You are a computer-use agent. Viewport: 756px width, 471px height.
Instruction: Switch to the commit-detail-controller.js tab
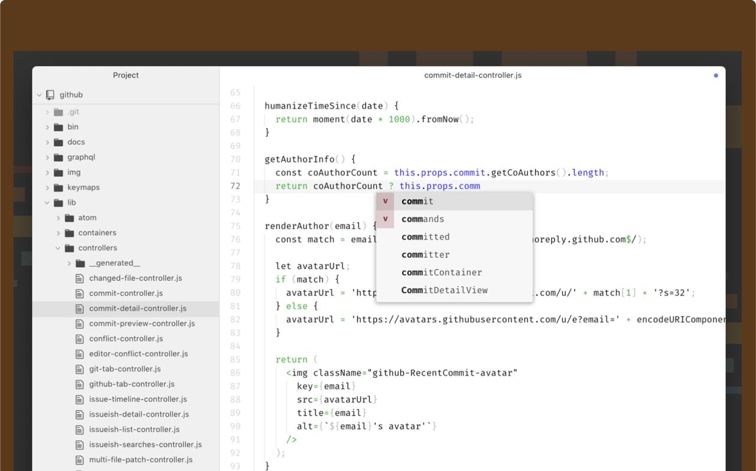(x=473, y=76)
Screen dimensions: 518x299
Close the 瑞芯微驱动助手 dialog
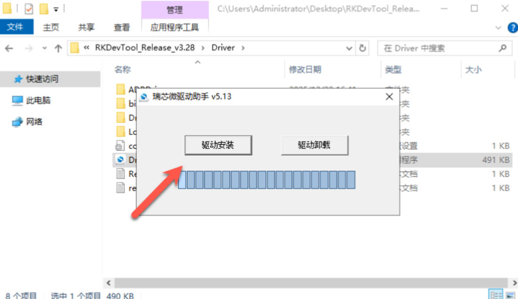389,97
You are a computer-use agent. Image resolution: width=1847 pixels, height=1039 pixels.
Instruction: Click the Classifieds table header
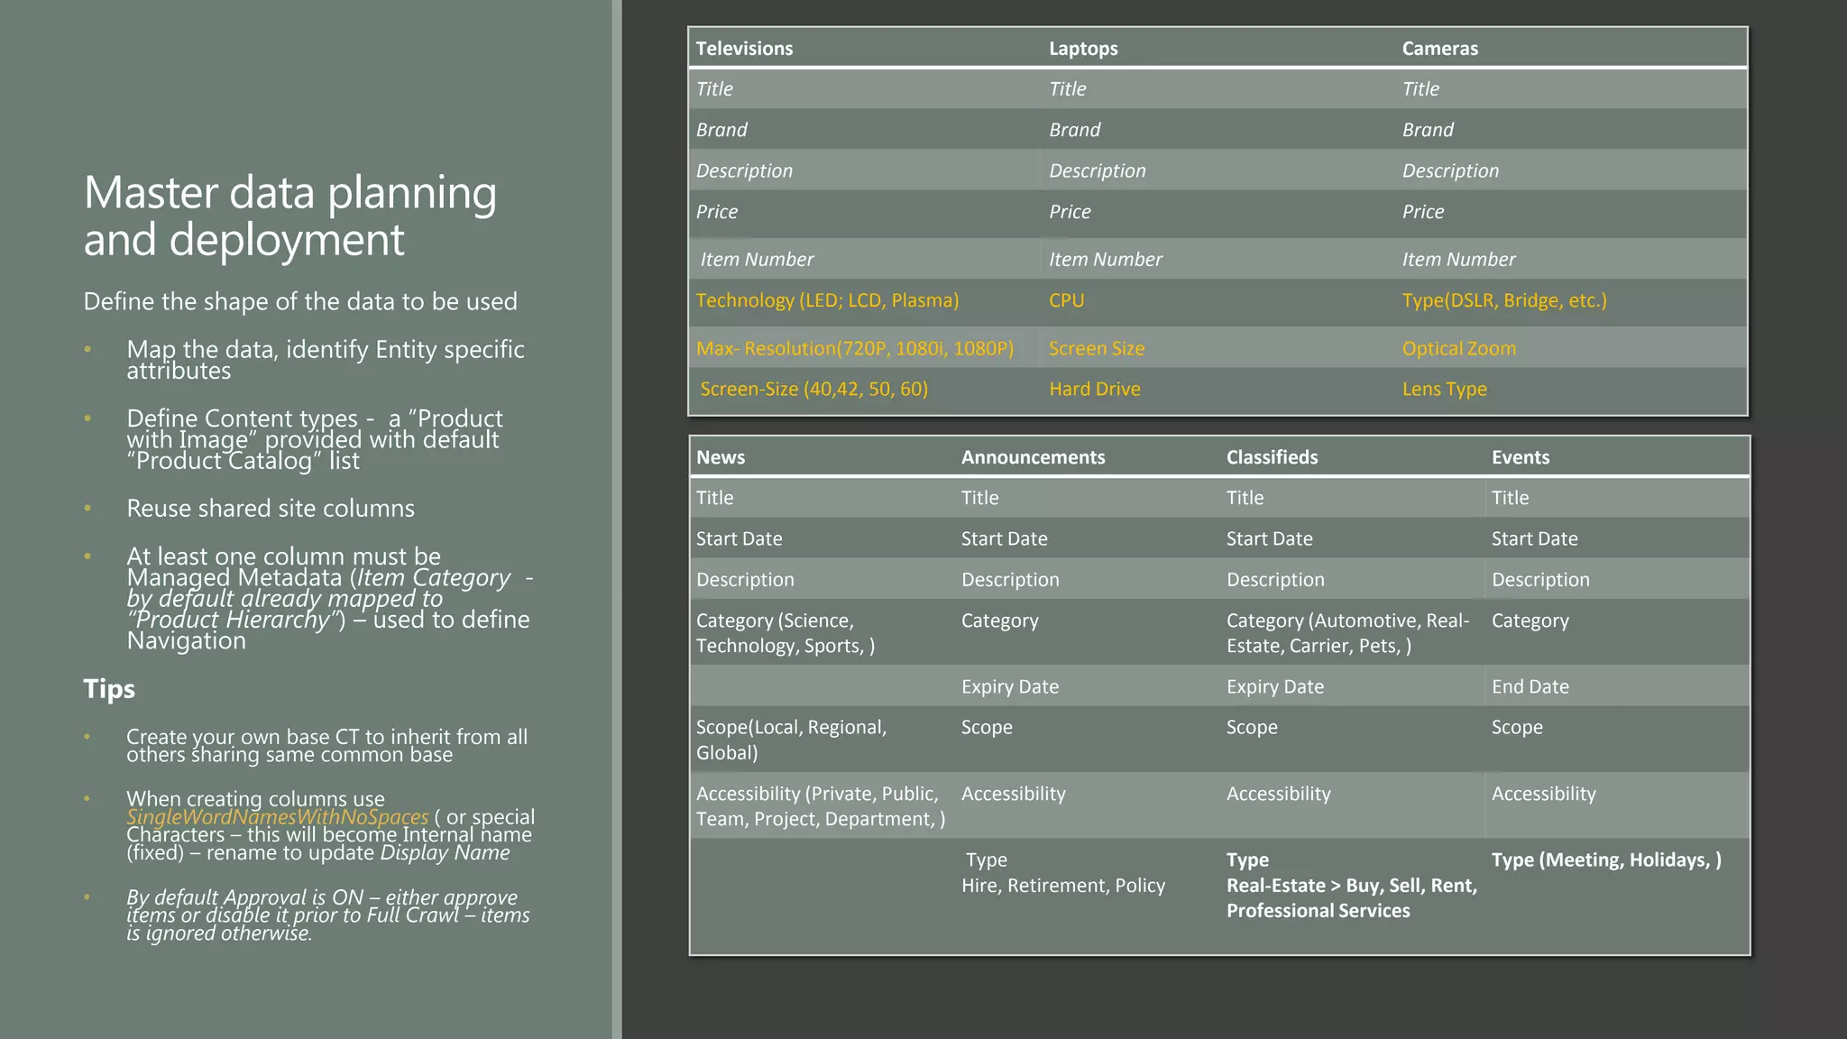click(x=1272, y=457)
------------------------------
» Your goal
Return the text lines of all three entries above word for word, leaving out the pictures.

» Written answer
You are a computer-use agent. Viewport: 756px width, 471px height.
Instruction: Switch to the commit-detail-controller.js tab
(x=473, y=76)
Screen dimensions: 518x299
Close the 瑞芯微驱动助手 dialog
389,97
You are a computer-use agent. Image resolution: width=1847 pixels, height=1039 pixels.
Instruction: Click the Classifieds table header
click(x=1272, y=457)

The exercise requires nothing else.